▶ **What you should do**
Between the line containing "Click the Settings gear icon in sidebar" and the line containing "Screen dimensions: 1280x718" lies a run of lines; give that run again exactly, with both of those lines, and nothing else from the entries below.

** The input follows **

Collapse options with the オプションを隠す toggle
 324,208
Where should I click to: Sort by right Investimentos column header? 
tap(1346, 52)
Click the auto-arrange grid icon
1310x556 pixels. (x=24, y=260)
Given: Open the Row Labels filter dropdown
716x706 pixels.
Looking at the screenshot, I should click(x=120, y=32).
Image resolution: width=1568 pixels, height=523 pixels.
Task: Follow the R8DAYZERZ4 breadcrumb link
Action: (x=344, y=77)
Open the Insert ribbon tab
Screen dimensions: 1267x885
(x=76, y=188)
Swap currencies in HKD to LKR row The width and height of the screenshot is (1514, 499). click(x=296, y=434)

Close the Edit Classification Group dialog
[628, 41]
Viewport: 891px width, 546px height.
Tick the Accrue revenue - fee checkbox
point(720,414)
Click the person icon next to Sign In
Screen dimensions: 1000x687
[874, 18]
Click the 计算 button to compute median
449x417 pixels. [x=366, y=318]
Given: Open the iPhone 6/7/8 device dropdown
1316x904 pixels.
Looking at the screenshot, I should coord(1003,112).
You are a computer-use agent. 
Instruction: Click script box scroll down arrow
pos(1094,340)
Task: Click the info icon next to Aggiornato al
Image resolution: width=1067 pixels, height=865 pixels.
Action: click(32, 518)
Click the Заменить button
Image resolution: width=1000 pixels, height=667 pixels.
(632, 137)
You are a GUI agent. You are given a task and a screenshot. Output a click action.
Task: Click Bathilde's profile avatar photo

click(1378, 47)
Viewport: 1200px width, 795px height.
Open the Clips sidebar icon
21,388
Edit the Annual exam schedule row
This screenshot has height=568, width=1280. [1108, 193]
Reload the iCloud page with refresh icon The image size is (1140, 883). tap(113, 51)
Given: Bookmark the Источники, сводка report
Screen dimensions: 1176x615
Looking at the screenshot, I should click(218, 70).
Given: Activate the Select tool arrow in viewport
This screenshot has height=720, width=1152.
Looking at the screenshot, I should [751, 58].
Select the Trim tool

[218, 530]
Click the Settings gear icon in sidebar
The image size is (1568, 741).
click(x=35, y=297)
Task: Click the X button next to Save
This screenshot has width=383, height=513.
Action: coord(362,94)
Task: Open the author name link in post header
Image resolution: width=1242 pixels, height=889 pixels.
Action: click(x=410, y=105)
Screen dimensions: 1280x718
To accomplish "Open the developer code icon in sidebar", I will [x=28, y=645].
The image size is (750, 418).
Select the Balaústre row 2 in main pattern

** End of The input **

▶ **Reply**
Click the Settings gear icon in sidebar
The image size is (1568, 741).
click(x=35, y=297)
Task: Click the X button next to Save
This screenshot has width=383, height=513.
Action: coord(362,94)
Task: Open the author name link in post header
Image resolution: width=1242 pixels, height=889 pixels.
Action: click(x=410, y=105)
Screen dimensions: 1280x718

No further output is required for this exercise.